Solving $px^n -x + (1-p)=0$ I'm interested in solving the following equation in $[0,1]$ $$px^n - x + (1-p)=0$$
where $p \in [0,1]$ and $n \in \mathbb N -\{1,2 \} $ both constant. 
To start with, we can easily see that $x=1$ is a solution and I also know there is another solution in $[0,1]$ for every $n \in \mathbb N -\{1,2 \}$ and for all $p> p_c (n)$ . I've tried using the Horner method with $(x-1)$ we get :
$$(x-1)(px^{n-1} + px^{n-2}+..+ px^2 + px+p-1)=0 $$
So we get $(px^{n-1} + px^{n-2}+..+ px^2 + px+p-1)=0 $ . Then we can do :
$$ x^{n-1} + x^{n-2}+..+ x=\frac{1-p}{p}$$ 
or $$\frac{x^n-1}{x-1}=\frac{1-p}{p}+1 $$
But this doesn't seem to give anything useful. Any ideas on how we can solve this?

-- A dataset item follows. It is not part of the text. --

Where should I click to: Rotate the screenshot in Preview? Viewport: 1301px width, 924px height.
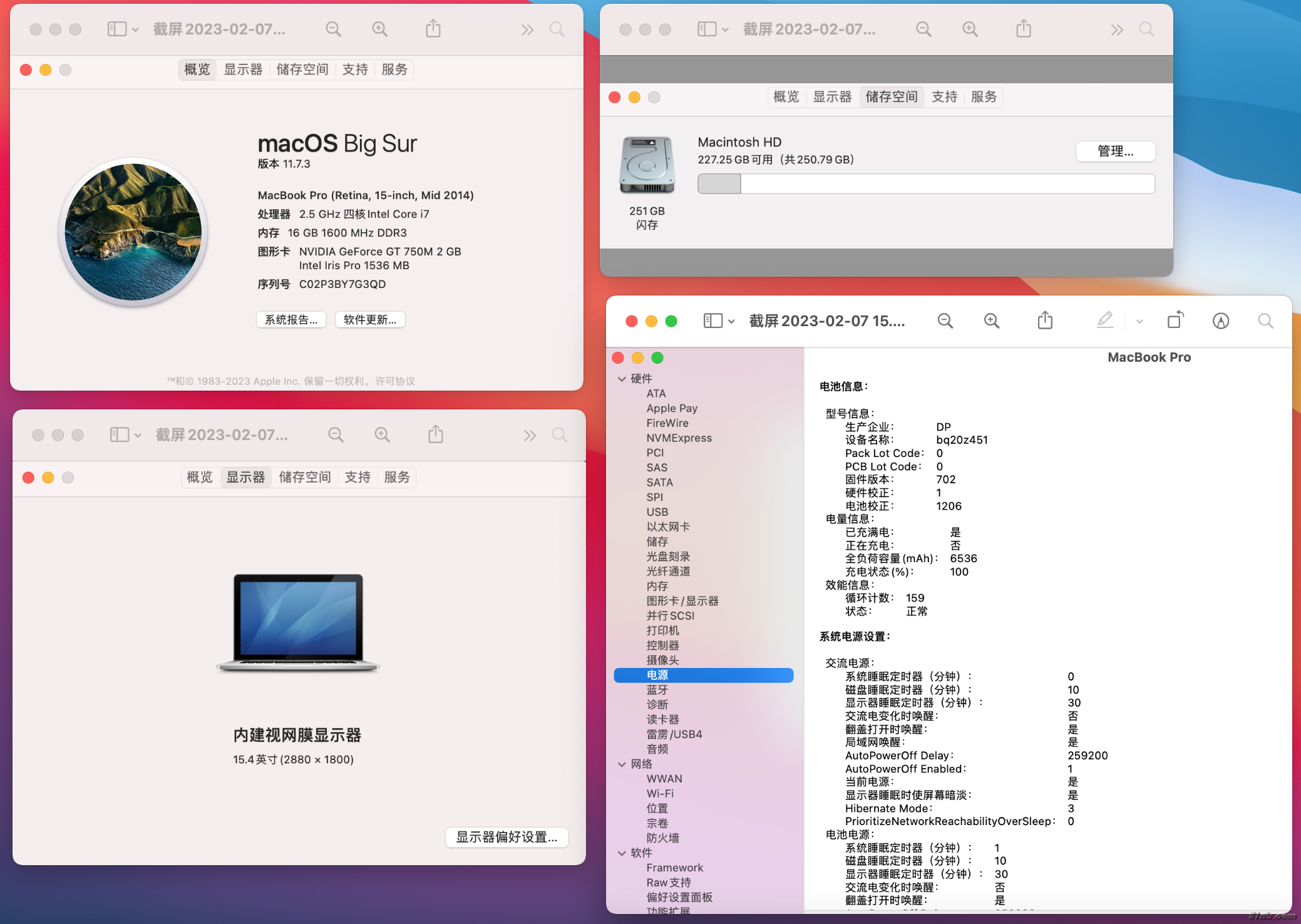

 A: If $x\in (0,1)$ then for $n\in\mathbb{N}-\{1,2\}$ large we have $p\cdot x^n\approx 0$. We have $px^n-x+(1-p)=0$ and $p\cdot x^n\approx 0$ implies 
$$
-x+(1-p)\approx 0
$$
Then $x\approx 1-p$.
A: Let's write
$$
\left\{ \matrix{
  f(x) = p\,x^{\,n}  - x + \left( {1 - p} \right) \hfill \cr 
  g(x) = {{f(x)} \over {x - 1}} = p{{x^{\,n}  - 1} \over {x - 1}} - 1 =  \hfill \cr 
   = p\left( {1 + x +  \cdots  + x^{\,n - 1} } \right) - 1 \hfill \cr}  \right.
$$
We have that $g(x)$ is continuous, and
$$
\left\{ \matrix{
  g(0) = p - 1 \le 0\quad \left| {\;p \le 1} \right. \hfill \cr 
  0 \le g(1) = n\,p - 1\quad \left| {\;1/n \le p} \right. \hfill \cr 
  0 \le g'(x) = p\left( {1 + 2x +  \cdots  + \left( {n - 1} \right)x^{\,n - 2} } \right)\quad \left| \matrix{
  \;0 \le p \hfill \cr 
  \;2 \le n \hfill \cr}  \right. \hfill \cr}  \right.
$$
so that, for $1/n <p \le 1$ and $2 \le n$:
$g(0)$ is non-positive, $g(1)$ is positive, g(x) is strictly increasing in the interval,
then you will have one (and only one) real root in the interval $[0,1)$, which confirms 
what you already know.

As for calculating the root, I do not see any other method than to use 
Newton- Raphson or the secant approximation, starting with $P_0,P_1$ as from the sketch.